Pair Corralation between Kaltura and Sabra Healthcare
Given the investment horizon of 90 days Kaltura is expected to generate 3.05 times more return on investment than Sabra Healthcare. However, Kaltura is 3.05 times more volatile than Sabra Healthcare REIT. It trades about 0.04 of its potential returns per unit of risk. Sabra Healthcare REIT is currently generating about 0.11 per unit of risk. If you would invest 180.00 in Kaltura on September 3, 2024 and sell it today you would earn a total of 45.00 from holding Kaltura or generate 25.0% return on investment over 90 days.

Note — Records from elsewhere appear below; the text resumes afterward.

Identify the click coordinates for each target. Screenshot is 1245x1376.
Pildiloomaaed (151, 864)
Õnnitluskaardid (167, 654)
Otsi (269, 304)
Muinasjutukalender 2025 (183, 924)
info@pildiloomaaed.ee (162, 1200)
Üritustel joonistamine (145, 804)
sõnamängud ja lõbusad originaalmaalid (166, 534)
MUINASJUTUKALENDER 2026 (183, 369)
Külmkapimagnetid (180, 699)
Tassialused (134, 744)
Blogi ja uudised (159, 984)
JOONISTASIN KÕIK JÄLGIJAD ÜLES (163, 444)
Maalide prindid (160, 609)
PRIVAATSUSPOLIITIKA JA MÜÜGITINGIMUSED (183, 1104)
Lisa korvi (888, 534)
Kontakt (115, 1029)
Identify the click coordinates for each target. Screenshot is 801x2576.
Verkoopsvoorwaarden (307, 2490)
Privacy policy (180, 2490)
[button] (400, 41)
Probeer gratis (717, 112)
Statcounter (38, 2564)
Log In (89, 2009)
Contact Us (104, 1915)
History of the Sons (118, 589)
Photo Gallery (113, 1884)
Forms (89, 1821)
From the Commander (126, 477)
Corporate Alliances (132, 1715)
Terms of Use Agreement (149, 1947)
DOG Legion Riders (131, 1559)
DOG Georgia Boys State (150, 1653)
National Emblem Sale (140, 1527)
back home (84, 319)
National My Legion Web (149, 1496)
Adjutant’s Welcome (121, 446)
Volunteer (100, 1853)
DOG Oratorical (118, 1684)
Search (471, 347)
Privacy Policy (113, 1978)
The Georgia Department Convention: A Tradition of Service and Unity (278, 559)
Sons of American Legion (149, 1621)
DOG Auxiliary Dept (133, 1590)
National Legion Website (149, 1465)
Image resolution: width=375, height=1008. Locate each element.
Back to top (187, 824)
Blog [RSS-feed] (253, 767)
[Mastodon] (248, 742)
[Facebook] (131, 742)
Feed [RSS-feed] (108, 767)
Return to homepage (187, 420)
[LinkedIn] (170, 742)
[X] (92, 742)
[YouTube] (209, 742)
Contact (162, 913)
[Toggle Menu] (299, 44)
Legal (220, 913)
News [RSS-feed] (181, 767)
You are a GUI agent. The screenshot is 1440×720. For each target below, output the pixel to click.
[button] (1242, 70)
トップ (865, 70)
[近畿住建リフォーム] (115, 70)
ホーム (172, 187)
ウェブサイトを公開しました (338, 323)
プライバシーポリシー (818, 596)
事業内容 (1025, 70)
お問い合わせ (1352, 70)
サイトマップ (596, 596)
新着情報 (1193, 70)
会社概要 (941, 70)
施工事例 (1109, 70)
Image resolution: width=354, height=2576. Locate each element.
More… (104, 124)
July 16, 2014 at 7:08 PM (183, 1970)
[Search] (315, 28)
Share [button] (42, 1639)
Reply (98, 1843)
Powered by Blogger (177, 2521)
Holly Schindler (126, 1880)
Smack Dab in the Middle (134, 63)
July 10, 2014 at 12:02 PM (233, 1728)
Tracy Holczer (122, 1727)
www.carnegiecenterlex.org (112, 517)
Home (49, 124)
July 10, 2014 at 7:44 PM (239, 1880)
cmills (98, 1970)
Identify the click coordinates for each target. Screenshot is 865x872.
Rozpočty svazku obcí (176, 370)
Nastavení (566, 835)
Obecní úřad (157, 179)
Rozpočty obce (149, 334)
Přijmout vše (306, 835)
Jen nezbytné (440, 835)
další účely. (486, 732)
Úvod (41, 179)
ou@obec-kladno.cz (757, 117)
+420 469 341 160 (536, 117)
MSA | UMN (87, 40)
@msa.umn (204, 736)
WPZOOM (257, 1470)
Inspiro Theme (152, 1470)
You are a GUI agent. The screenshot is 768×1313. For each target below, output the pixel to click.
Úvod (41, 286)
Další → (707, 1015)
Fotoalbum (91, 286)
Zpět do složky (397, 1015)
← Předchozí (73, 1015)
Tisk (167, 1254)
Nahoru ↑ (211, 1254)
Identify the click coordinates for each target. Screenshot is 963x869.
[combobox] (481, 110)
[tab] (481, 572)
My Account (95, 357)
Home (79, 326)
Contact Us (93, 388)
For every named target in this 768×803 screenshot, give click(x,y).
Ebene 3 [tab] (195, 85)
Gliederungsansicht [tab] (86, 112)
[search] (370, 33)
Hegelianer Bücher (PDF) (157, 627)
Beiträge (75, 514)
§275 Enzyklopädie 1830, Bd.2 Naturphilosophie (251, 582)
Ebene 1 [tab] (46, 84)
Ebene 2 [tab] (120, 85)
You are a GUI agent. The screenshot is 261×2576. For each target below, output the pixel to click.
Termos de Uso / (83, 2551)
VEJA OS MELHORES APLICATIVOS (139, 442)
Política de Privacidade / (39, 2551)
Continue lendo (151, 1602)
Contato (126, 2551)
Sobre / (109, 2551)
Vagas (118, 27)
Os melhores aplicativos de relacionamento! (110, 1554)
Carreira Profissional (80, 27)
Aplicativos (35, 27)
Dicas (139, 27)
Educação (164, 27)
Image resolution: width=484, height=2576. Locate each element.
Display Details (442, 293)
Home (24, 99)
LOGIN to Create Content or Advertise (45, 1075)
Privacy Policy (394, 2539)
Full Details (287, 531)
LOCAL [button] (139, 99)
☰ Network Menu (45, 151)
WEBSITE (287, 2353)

Time Period | 3 Months [change] |
Direction | Moves Together |
Strength | Weak |
Accuracy | 100.0% |
Values | Daily Returns |
Kaltura vs. Sabra Healthcare REIT
Performance |
Timeline |
Kaltura |
Sabra Healthcare REIT |
Kaltura and Sabra Healthcare Volatility Contrast
Predicted Return Density |
Returns |
Pair Trading with Kaltura and Sabra Healthcare
The main advantage of trading using opposite Kaltura and Sabra Healthcare positions is that it hedges away some unsystematic risk. Because of two separate transactions, even if Kaltura position performs unexpectedly, Sabra Healthcare can make up some of the losses. Pair trading also minimizes risk from directional movements in the market. For example, if an entire industry or sector drops because of unexpected headlines, the short position in Sabra Healthcare will offset losses from the drop in Sabra Healthcare's long position.Kaltura vs. Evertec | Kaltura vs. Consensus Cloud Solutions | Kaltura vs. Global Blue Group | Kaltura vs. Lesaka Technologies |
Sabra Healthcare vs. Community Healthcare Trust | Sabra Healthcare vs. Global Medical REIT | Sabra Healthcare vs. CareTrust REIT | Sabra Healthcare vs. Welltower |
Check out your portfolio center.Note that this page's information should be used as a complementary analysis to find the right mix of equity instruments to add to your existing portfolios or create a brand new portfolio. You can also try the Portfolio Backtesting module to avoid under-diversification and over-optimization by backtesting your portfolios.